第5回

過去1年分のデータ分析

書いた人:COIの中の人

実は、2018年2月末から地道な取り組みがスタート

itoconは2020年6月に提供開始したのですが、コロナ禍の混乱の中、いち早く社会実装できたのには理由があります。実は、今より3年近く前、2018年2月末に、九大学研都市駅前において、カメラベースの混雑センシングスタートしていました。公共空間にカメラを置くのは難しかったため、昭和バスの私有地内の、キャンパス直行便がでている3、4番バス停に8台のカメラを取り付けて、車椅子や白杖など移動困難者を検知する!という研究が始まりました。この研究は、九大COIにおける「移動困難者の早期発見による乗車支援サービスの社会実装」という研究の一環で、参画機関の日立製作所の技術が使われています。その基本機能として、各カメラで検知された人の数をカウントするというものがあり、設置からこれまで3年近く、1分毎の人数データが記録されています。

1年分のデータを俯瞰

というわけで、今回は、1年以上蓄積したバス停の混雑データからわかることを共有します。実際の混雑データ(1分値)を可視化すると、下図のようになります。カメラ8台は、それぞれ検知する領域が異なるので、各カメラでの検知数の総和がバス停の混雑の目安になります。

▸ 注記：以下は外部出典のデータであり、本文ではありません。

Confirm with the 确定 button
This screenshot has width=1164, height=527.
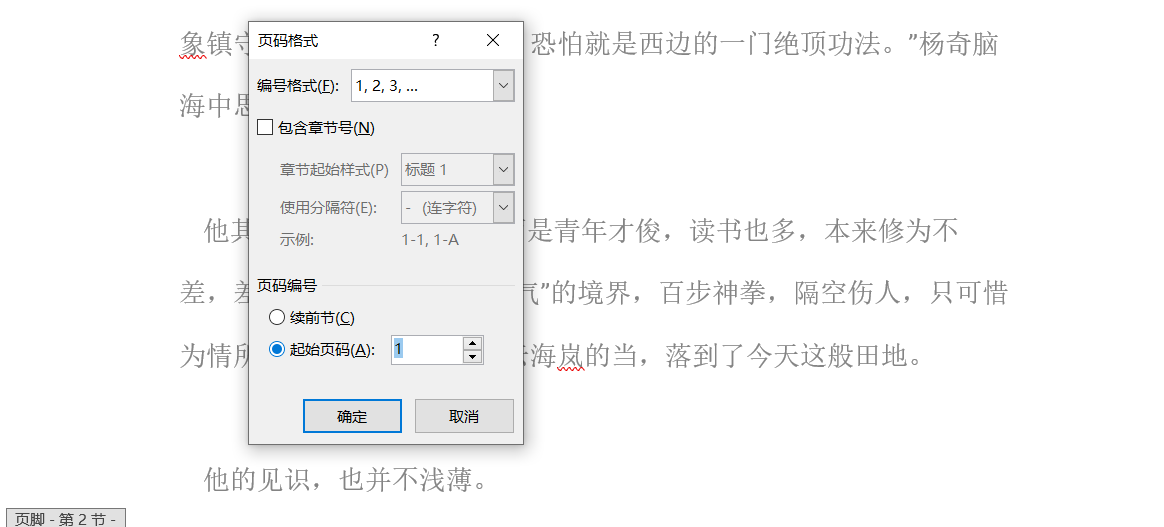coord(352,416)
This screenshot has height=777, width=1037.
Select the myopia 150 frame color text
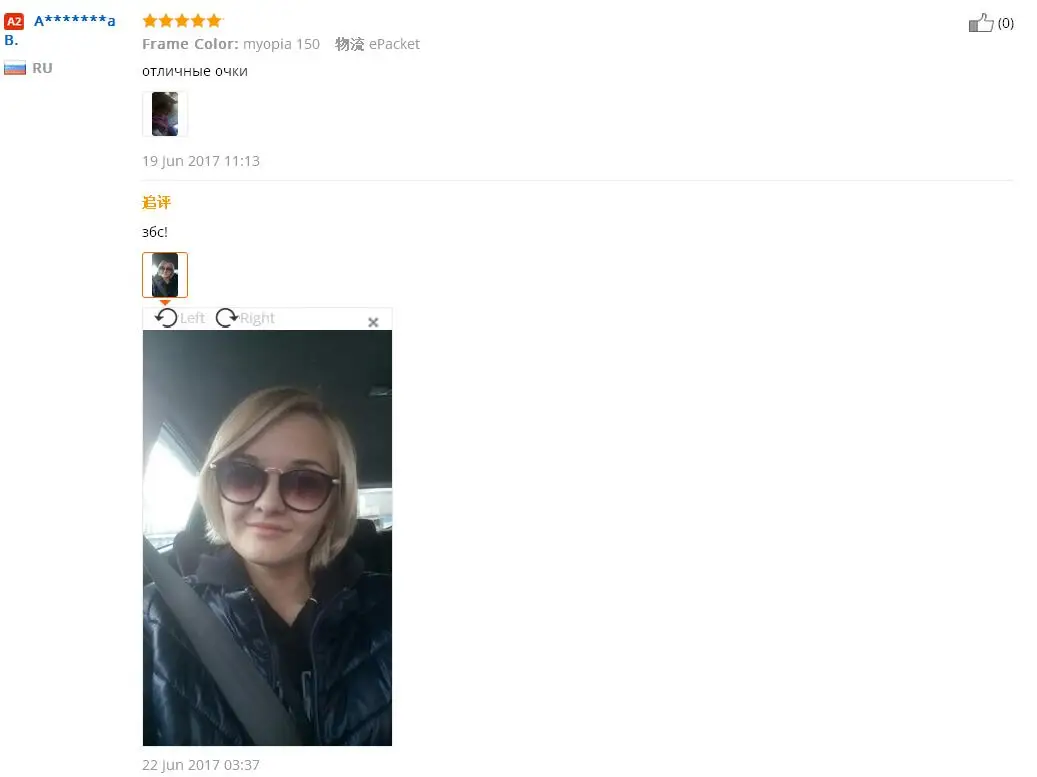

こちらのバス停では、検知数が20人を超えると、混雑列ができている目安になります。上記は2019年4月12日の混雑状況ですが、コロナ禍の今は、およそ次のような混雑状況です。

クラスタリング分析

ここで、約1年間(2019年3月〜2020年2月)分の混雑データを数値ベクトル化し、k-meansでクラスタリングしてみました。k=4にすると、次の図のように分類することができました。

分類クラスターとしては、「講義あり平日(前期)」、「講義あり平日(後期)」、「講義なし平日」、「休日」に分類されました。前期は1時限目から来る人が多いのですが、後期になると混雑ピークが分散しているように見えます。講義の受講状況かもしれませんが、①年生が学生生活に慣れてきたから、と言えるかもしれません。

月ごとに色分け

試しに、2019年度の1年間のデータを分類して、色分けしたカレンダーで可視化すると、次のような状況でした。

今年の様子

さて、コロナ禍の今はどうでしょうか?毎日、昭和バスに乗って伊都キャンパスに来ている方は肌感覚でわかっているかもしれませんが、4月8日の緊急事態宣言以降、ほぼ休日のような状況が続いていました。8月の第2波を超えて10月以降少しずつキャンパスに人が戻ってきましたよね。

2019年と2020年の比較

それでも、1年前の混雑状況と比較すると、まだまだ日常にはほど遠いことがわかります。現在、昭和自動車さまの配慮で、バス停やバス車内が密にならないように、早朝から特別に臨時便を出すなどの対策をしてもらっていることも混雑回避の一助になっていると考えられます。

最後に

バス利用者である我々も、ItoconなどICT技術を活用して、混雑回避・時差出勤に協力し、withコロナ時代のキャンパスライフを模索しなくてはいけませんね。ちなみに12月の上旬はこんな感じで、中程度の混雑度で推移しています。